Linux Kernel Quickstart

Linux is a preemptive mutlitasking operating system.

Typical components of a kernel are:

  • interrupt handles to service interrupt requests(abstract of CPU)
  • a scheduler to share processor time among multiple processes(multitasking)
  • a memory management to manage process address spaces(virtual memory)
  • services such as networking and IPC(communication between Processes)

Each processor is doing exactly one of three things at any given moment:

  • In user-space, executing user code in process
  • In kernel-space, in process context, executing on behalf of a specific process
  • In kernel-space, in interrupt context, not associated with a process, handing an interrupt
  • monolithic kernel
  • microkernel


process provide two virtualizations:

  • virtualized processor
  • virtual memory

Task list is a cirular doubly linked list.
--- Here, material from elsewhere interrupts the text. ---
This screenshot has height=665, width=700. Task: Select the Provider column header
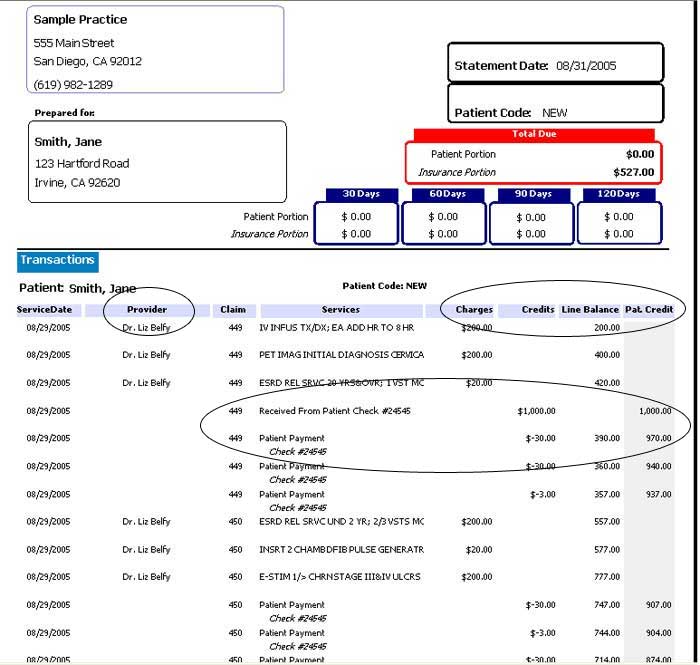(147, 310)
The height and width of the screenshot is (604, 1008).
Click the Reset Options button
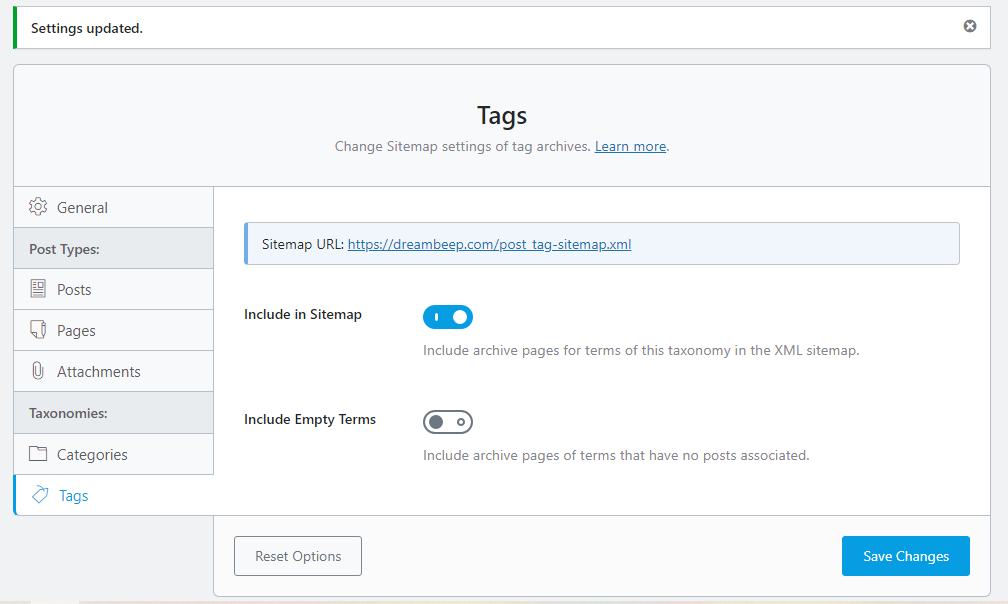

Each element in the task list is a process descriptor of the type struct task_struct. The task_struct is at around 1.7KB on a 32-bit machine. The task_struct structure is allocated via the slab allocator to provide object reuse and cache coloring.

The max value of process may increase via /proc/sys/kernel/pid_max.

There are five flags for process states:

  • TASK_RUNNING: 执行态,就绪态
  • TASK_INTERRUPTIBLE: 阻塞态,响应signal
  • TASK_UNINTERRUPTIBLE: 阻塞态,不响应signal
  • __TASK_TRACED: 进程被别的进程traced,如gdb, pstrace

When creating a process, by COW technology, the only overhead by fork() is duplication of the parent's page tables and new a PID. The only benifit to vfork() is not copying the parent page tables entries. fork() implemented via the clone().

Threads are also created via clone() of different flags, with sharing the address space, filesystem resources, file descriptors and signal handlers.

clone(SIGCHLD, 0);                                             // normal fork
clone(CLONE_VFORK | CLONE_VM | SIGCHLD, 0);                    // vfork
clone(CLONE_VM | CLONE_FS | CLONE_FILES | CLONE_SIGHAND, 0);   // create thread

Compare with normal theads ,kernel threads do not have an adress space. The notably kernel threads are flush and ksoftiqd.

Process Scheduling

  • cooperative multitasking
  • preemptive multitasking

Two separate priority range:

  • nice value: -20 ~ +19
  • real-time priority: 0~99, only for real-time processes

Completely Fair Scheduler(CFS) uses a red-black tree to manage the list of runable processes and efficiently find the process with the smallest vruntime. When process is sleeping, remove it from red-black tree, put it into wait queue to wait an event , and call schedule() to select a new process to excute.

schedule() call context_switch() to do two basic jobs:

  • switch_mm() to switch the virtual memory mapping
  • switch_to() to switch stack information and the processor registers
  • User Preemption can occur
    • When returning to user-space from a system call
    • When returning to user-space from an iterrupt handler
  • Kernel Preemption can occur
    • When an interrupt handler exists, before returning to kernel-space
    • When kernel code becomes preemptible again
    • If a task in the kernel explicitly calls schedule()
    • If a task in the kernel blocks (which results in a call to schedule())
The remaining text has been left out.